- [EXTRAIT FOURNI]
►

APOLLINE DE MALHERBE
Mais vous n'avez pas le sentiment d'avoir peut-être laissé du coup un espace, dans lequel se débat va se transformer finalement bras de fer, on le voit bien notamment du côté des syndicats ?

GABRIEL ATTAL
C'est toujours le risque quand on prend le temps de la concertation, mais on ne peut pas d'un côté nous reprocher parfois d'aller trop vite, de ne pas laisser de place à la concertation ; et quand on le fait nous dire que c'est un enlisement de la réforme. Moi je pense qu'il faut prendre le temps parce que c'est une réforme fondamentale, on transforme un système qui a 70 ans, on crée un nouveau système par points, on change les règles et l'objectif, c'est que les Français partagent aussi…

APOLLINE DE MALHERBE
Des règles qui parfois ne rentreront en application que dans un demi-siècle, c'est-à-dire que vous avez non seulement repoussé le moment de faire cette réforme, qui va finalement… la loi elle-même venir plus tard que prévu. Mais l'application elle-même, on a l'impression que s'est repoussé aux calendes grecques !

GABRIEL ATTAL
Non, il y a une loi qui sera votée en 2020, ça c'est une annonce qui est très claire, elle sera même présentée et votée avant l'été. Ensuite, il y a une bascule qui est aujourd'hui prévue dans le nouveau système en 2025, donc pour les générations qui sont nées à partir de 63 je crois. Et toute la question qui est posée maintenant, c'est pour des régimes on change des règles qui existent depuis des décennies, qui sont pour beaucoup des acquis, des personnes qui sont rentrées dans des professions avec une forme de contrat en se disant qu'ils allaient pouvoir bénéficier de ces règles, quelle transition on se donne ? C'est normal de donner de la transition, encore une fois on change de système. Mais l'important, c'est d'aller vers cette réforme, c'est d'acter qu'on change de système.

APOLLINE DE MALHERBE
Dans les jours qui viennent, est-ce que vous ne redoutez pas le bras de fer que sont en train d'installer notamment les différents syndicats de la SNCF, on le voit encore ce matin, un trafic perturbé sur tout le réseau TGV ; et puis bien sûr la grève du 5 décembre, vous allez au clash ?

◄

(Enregistrements tirés d'une collection)

►

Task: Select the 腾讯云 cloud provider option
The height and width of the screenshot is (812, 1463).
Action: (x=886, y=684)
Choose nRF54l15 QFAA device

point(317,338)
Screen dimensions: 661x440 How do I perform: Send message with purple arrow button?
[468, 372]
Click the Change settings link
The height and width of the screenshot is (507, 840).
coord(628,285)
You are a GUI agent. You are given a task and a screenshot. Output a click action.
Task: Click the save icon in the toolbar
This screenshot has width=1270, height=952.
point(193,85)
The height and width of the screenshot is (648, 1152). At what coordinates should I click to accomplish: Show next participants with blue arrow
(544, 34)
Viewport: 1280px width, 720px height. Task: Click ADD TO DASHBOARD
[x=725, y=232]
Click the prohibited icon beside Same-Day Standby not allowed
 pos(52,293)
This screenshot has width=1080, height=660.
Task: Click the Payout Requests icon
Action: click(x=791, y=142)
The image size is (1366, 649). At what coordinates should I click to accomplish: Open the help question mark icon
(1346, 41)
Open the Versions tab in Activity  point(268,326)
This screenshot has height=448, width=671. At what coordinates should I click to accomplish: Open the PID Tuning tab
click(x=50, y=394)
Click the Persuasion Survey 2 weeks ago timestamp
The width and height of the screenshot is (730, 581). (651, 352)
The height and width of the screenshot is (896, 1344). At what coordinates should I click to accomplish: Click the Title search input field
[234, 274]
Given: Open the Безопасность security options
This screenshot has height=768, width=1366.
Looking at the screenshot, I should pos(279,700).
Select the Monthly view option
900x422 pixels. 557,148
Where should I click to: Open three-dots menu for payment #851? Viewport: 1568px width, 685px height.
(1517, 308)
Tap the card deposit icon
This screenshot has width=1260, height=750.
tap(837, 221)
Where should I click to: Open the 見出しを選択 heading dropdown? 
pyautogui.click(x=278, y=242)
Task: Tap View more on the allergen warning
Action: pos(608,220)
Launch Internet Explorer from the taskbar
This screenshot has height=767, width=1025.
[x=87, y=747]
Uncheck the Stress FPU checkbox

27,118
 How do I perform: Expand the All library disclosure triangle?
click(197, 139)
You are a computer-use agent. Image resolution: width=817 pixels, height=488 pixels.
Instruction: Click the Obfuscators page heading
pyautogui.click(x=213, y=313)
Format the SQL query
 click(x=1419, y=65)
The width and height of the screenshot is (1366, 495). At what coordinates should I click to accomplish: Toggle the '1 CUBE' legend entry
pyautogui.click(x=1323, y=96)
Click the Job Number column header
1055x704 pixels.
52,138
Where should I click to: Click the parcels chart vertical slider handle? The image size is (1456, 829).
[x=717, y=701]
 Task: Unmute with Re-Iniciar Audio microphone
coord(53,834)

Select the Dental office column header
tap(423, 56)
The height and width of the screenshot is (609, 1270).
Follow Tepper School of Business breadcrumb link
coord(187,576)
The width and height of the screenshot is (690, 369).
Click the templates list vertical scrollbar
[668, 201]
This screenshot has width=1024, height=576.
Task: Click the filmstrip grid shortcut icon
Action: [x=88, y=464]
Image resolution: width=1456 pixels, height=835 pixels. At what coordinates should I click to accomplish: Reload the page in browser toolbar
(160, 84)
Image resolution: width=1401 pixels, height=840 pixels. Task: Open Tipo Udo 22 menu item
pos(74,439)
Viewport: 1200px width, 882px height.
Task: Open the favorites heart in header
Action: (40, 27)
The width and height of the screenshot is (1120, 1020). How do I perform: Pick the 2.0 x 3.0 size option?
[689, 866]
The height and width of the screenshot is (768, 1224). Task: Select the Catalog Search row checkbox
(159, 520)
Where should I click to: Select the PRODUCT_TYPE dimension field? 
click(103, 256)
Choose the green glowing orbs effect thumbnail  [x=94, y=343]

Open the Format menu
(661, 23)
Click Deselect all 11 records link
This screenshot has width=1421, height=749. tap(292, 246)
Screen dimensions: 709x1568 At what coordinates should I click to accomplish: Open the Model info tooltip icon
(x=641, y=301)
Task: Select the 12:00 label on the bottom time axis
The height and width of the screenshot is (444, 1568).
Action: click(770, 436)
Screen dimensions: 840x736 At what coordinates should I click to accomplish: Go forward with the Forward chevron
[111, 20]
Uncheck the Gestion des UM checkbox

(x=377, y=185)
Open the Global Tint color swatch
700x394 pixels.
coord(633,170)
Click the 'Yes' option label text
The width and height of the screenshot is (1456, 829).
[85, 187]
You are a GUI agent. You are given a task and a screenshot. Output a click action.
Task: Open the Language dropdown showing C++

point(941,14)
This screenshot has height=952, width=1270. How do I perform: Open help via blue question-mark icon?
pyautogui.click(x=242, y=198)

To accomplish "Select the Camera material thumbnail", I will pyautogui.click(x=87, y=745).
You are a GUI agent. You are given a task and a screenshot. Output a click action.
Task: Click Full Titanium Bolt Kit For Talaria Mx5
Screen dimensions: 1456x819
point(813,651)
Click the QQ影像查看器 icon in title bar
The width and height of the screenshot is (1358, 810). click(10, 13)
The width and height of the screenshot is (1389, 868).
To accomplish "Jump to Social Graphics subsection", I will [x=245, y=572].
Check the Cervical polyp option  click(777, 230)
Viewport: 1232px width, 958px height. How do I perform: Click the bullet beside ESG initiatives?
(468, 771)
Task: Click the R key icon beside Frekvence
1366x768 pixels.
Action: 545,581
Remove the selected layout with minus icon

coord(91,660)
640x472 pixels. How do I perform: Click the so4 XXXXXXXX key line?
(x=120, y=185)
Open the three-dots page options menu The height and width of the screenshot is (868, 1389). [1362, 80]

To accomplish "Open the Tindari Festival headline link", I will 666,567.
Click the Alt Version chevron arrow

◄

- [CONSIGNE A] D'après l'extrait fourni, en quelle année la bascule dans le nouveau système de retraite est-elle prévue ?
- [CONSIGNE B] Dans l'extrait fourni, relevez tous les changements que Gabriel Attal attribue à la réforme lorsqu'il la qualifie de fondamentale.

- [RÉPONSE RÉDIGÉE A] En 2025.

- [RÉPONSE RÉDIGÉE B]
- Transformer un système qui a 70 ans
- Créer un nouveau système par points
- Changer les règles